TERAMO. Rievocherà la storia del brigantaggio abruzzese e del leggendario bandito Marco Sciarra (Rocca Santa Maria, 1550 circa – 1593) il film "Appeso a un filo", le cui riprese inizieranno...

TERAMO. Rievocherà la storia del brigantaggio abruzzese e del leggendario bandito Marco Sciarra (Rocca Santa Maria, 1550 circa – 1593) il film "Appeso a un filo", le cui riprese inizieranno prossimamente sulla spiaggia di Ortona. Le successive sei scene del cortometraggio saranno girate nell'abitato di Padula di Cortino e nelle zone circostanti. Il progetto, curato dalla Pro loco di Padula, è stato patrocinato dalla presidenza del consiglio regionale d’Abruzzo, dal consorzio Bim, dai comitati delle Due Sicilie e dal Comune di Cortino.
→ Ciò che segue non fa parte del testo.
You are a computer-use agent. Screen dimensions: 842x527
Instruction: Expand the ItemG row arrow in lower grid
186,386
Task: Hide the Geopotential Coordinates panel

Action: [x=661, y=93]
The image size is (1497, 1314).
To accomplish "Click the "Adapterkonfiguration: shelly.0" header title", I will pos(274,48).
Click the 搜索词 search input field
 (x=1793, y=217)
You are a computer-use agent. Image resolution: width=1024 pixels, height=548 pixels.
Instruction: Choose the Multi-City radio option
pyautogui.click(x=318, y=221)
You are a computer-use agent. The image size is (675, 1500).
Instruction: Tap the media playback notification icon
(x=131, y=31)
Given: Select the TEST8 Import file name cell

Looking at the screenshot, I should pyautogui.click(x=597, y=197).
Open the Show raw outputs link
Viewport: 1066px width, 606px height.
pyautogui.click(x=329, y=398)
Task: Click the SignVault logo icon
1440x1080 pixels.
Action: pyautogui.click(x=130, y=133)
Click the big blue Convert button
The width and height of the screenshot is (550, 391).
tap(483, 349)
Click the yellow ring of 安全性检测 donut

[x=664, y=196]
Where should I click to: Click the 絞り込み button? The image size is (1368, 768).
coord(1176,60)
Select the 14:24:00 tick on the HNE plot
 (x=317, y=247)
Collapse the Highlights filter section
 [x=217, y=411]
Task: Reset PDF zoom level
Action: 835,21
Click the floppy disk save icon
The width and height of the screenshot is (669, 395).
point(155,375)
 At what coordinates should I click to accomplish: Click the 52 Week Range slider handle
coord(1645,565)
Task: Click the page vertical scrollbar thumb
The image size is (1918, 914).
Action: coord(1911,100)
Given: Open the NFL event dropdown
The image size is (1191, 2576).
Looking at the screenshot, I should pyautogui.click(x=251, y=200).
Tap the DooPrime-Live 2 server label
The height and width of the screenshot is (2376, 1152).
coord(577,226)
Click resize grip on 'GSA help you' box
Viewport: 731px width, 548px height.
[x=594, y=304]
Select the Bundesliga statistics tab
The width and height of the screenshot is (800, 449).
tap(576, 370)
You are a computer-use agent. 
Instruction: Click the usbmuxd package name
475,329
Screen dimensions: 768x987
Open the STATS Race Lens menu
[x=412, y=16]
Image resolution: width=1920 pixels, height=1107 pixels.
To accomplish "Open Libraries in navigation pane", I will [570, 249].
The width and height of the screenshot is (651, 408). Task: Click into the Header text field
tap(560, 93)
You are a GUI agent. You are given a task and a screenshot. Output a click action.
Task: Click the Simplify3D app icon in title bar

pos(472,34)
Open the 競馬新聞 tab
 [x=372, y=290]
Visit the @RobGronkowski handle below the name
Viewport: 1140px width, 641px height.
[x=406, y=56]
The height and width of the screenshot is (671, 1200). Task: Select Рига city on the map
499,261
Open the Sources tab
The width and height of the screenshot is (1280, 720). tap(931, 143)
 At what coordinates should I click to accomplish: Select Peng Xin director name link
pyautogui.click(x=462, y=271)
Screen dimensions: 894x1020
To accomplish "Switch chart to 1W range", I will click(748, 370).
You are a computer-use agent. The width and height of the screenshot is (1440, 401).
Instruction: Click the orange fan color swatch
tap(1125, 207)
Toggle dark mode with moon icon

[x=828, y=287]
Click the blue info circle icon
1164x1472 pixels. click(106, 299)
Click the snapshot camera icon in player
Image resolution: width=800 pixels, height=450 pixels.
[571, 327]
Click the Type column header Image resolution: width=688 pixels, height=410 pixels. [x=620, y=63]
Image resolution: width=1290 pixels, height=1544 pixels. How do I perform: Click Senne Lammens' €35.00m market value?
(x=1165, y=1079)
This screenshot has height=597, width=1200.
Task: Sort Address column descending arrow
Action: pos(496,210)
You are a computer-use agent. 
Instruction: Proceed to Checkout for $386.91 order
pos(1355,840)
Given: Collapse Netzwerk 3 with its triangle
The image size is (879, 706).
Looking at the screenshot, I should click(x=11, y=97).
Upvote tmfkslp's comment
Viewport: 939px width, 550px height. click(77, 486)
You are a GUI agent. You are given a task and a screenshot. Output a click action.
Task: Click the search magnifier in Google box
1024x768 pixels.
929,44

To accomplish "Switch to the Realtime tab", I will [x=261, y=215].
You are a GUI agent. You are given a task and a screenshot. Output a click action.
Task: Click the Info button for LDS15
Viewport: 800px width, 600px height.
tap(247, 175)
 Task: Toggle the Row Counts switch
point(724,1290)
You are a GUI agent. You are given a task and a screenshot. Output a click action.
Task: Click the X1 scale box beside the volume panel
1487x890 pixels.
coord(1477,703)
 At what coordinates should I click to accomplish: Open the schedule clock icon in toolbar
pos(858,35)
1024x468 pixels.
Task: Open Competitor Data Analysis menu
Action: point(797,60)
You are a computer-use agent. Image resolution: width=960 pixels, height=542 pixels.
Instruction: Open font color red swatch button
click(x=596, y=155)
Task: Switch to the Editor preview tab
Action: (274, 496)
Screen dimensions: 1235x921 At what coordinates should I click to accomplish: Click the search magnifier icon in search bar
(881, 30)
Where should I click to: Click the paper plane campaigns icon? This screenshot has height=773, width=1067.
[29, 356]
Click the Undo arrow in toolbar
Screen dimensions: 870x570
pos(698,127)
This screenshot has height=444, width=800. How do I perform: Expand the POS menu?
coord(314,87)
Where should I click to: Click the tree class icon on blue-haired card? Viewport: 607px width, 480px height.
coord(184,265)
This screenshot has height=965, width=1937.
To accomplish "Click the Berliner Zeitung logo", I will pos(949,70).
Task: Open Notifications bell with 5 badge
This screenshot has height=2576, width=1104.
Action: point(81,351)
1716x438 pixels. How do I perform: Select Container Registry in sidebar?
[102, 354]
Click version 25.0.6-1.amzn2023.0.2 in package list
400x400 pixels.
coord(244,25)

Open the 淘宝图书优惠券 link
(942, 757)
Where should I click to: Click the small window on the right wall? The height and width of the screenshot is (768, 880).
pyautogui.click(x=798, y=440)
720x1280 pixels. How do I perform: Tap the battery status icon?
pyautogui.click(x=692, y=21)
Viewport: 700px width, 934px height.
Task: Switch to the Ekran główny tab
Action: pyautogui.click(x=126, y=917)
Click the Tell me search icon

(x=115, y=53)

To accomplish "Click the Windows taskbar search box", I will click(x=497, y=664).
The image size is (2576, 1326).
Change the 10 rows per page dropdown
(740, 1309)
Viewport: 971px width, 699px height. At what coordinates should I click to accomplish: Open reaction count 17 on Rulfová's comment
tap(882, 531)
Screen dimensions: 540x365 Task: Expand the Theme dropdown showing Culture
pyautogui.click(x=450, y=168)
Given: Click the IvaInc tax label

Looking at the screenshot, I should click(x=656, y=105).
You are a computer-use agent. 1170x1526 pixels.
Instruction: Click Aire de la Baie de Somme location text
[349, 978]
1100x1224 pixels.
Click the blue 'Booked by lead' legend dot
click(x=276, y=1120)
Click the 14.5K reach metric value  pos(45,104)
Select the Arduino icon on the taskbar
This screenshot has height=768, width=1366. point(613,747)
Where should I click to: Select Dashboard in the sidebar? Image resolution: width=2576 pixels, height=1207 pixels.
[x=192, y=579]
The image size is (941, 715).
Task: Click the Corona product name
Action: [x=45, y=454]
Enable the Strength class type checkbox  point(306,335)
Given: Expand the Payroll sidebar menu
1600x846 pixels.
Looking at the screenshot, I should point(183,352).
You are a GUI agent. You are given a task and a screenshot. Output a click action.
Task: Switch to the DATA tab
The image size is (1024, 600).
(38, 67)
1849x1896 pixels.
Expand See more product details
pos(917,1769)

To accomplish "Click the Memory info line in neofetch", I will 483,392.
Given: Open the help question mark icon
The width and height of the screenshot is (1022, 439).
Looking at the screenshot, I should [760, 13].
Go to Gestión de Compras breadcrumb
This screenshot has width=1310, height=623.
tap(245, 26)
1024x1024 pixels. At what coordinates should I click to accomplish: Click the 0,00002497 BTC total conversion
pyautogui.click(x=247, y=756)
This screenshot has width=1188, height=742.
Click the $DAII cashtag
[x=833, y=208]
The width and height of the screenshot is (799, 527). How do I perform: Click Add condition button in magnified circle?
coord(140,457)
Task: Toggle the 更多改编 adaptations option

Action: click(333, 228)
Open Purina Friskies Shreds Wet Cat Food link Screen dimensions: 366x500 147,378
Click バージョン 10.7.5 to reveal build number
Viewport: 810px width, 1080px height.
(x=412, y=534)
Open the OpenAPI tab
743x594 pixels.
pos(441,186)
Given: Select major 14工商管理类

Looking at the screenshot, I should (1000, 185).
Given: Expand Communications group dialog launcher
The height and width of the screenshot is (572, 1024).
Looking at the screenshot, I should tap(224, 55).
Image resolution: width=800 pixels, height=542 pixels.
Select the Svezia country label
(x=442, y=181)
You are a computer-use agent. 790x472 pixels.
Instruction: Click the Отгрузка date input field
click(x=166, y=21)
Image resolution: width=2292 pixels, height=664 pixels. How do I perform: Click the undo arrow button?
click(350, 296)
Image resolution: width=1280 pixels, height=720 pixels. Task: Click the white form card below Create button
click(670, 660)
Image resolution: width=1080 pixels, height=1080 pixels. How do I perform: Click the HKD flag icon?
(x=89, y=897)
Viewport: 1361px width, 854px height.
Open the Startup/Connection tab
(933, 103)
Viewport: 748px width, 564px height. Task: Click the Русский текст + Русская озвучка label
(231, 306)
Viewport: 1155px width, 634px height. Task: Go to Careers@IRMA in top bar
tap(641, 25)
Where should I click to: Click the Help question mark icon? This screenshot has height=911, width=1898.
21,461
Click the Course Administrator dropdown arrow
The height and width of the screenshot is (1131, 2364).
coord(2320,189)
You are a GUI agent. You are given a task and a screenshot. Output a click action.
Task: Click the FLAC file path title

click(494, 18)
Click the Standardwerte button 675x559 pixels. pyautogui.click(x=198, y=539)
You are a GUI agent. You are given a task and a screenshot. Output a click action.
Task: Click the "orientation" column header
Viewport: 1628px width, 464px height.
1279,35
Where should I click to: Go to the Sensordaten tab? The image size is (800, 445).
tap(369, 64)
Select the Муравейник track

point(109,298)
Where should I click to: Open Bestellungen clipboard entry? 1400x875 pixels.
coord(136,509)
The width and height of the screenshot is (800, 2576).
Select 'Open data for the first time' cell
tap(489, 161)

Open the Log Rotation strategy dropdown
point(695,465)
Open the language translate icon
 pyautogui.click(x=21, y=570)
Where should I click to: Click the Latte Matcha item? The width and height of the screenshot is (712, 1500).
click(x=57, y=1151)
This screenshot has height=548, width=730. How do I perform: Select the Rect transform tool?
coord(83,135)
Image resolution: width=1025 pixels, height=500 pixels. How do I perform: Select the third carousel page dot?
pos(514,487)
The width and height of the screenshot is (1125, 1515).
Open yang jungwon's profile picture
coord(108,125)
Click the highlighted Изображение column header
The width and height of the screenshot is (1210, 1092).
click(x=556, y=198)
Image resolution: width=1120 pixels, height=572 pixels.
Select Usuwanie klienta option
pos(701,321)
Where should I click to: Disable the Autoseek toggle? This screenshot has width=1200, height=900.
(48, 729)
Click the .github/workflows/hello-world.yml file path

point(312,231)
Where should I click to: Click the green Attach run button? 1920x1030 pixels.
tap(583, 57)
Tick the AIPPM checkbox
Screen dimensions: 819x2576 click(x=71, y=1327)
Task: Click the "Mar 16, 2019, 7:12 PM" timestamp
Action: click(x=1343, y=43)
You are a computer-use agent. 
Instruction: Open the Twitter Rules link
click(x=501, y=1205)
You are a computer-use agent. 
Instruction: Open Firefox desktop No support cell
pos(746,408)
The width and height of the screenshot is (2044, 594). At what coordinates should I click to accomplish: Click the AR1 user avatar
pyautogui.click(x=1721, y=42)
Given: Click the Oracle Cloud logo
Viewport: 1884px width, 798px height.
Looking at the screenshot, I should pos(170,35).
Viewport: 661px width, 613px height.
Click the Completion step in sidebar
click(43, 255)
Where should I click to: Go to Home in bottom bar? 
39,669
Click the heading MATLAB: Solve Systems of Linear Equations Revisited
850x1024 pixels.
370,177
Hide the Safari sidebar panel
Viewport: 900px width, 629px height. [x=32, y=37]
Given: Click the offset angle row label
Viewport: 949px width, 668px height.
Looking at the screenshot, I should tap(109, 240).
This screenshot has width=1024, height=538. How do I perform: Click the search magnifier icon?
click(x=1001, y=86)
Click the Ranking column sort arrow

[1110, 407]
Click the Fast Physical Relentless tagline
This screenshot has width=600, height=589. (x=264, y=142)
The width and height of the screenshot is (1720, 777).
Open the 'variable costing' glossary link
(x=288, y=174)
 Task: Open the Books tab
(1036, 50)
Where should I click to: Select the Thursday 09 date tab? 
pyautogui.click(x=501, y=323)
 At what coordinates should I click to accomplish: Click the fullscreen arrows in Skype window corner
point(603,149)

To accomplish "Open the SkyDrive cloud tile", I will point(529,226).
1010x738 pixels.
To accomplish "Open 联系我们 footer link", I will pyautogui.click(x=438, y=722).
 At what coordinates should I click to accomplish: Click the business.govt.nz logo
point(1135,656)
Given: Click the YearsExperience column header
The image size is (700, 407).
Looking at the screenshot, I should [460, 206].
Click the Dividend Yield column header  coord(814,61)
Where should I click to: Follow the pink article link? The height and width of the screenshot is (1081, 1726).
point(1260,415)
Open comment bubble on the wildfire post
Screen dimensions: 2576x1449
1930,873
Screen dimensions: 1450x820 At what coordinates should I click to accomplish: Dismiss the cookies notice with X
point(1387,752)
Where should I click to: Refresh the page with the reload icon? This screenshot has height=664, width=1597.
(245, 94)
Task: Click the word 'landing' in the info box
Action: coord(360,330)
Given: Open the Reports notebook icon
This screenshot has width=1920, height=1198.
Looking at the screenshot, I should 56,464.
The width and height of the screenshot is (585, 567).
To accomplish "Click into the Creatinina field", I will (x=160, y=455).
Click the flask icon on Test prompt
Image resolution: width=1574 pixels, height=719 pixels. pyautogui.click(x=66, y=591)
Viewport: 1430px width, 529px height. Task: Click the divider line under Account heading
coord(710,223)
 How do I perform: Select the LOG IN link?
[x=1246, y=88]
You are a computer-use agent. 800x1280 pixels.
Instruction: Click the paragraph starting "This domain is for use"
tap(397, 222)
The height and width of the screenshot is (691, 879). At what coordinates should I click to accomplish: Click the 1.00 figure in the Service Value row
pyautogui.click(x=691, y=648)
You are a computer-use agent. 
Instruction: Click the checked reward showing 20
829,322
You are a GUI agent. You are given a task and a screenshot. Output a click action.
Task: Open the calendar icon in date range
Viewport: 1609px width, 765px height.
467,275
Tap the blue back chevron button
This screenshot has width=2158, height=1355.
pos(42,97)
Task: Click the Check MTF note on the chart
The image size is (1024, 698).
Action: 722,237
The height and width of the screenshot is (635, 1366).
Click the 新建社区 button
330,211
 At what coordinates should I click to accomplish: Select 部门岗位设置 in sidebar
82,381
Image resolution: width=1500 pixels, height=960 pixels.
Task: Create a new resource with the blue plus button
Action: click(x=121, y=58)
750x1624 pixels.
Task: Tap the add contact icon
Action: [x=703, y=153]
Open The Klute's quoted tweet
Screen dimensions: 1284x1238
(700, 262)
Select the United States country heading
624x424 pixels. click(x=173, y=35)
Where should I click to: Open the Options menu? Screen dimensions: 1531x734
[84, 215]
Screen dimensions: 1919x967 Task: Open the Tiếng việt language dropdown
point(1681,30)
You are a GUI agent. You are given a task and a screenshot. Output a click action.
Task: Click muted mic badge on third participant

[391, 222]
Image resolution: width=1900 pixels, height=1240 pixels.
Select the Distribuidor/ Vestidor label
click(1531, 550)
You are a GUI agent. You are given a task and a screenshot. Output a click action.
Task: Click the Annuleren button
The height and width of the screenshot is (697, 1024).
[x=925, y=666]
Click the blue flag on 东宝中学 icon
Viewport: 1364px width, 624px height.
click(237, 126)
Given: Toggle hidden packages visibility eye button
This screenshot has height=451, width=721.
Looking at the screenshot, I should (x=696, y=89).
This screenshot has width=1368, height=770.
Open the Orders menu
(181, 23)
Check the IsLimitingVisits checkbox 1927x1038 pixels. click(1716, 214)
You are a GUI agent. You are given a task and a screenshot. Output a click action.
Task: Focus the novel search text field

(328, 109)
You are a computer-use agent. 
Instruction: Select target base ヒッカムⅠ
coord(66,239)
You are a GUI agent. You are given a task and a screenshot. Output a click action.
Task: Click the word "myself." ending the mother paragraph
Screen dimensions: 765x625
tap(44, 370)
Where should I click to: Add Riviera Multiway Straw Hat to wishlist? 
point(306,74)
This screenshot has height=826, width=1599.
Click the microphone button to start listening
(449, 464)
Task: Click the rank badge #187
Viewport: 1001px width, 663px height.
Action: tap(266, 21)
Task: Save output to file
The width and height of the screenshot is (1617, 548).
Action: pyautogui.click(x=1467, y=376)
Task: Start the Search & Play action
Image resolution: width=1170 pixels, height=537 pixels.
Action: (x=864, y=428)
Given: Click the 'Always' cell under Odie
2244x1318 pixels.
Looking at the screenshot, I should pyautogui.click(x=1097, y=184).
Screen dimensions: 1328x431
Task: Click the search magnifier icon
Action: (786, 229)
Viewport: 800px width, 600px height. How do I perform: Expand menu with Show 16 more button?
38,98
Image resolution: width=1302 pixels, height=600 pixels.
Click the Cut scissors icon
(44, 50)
L'iniziativa coinvolge anche l'università dell’Aquila, con uno spin-off universitario del laboratorio di elettronica industriale. «Contiamo di completare il film entro dicembre per poi candidarlo ai vari concorsi di categoria banditi a livello nazionale nel 2016», ha spiegato il regista del corto Claudio D’Innocenzo, nonché presidente dell'associazione, «questo progetto nasce dalla forte volontà della nostra Pro loco di riprendere l’iniziativa “La Notte dei Briganti”, nata nel 2000 e organizzata per otto edizioni per riportare alla luce storie e leggende del brigantaggio nel cuore dei Monti della Laga».

A presentare l’opera sono intervenuti anche il consigliere comunale di Cortino Giuseppe De Fabiis, il referente dei comitati Due Sicilie Abruzzo Luigi Spina e il protagonista del film Mauro Vanni (in arte Marco Sciarra) insieme ad altri attori. (c.d.g.)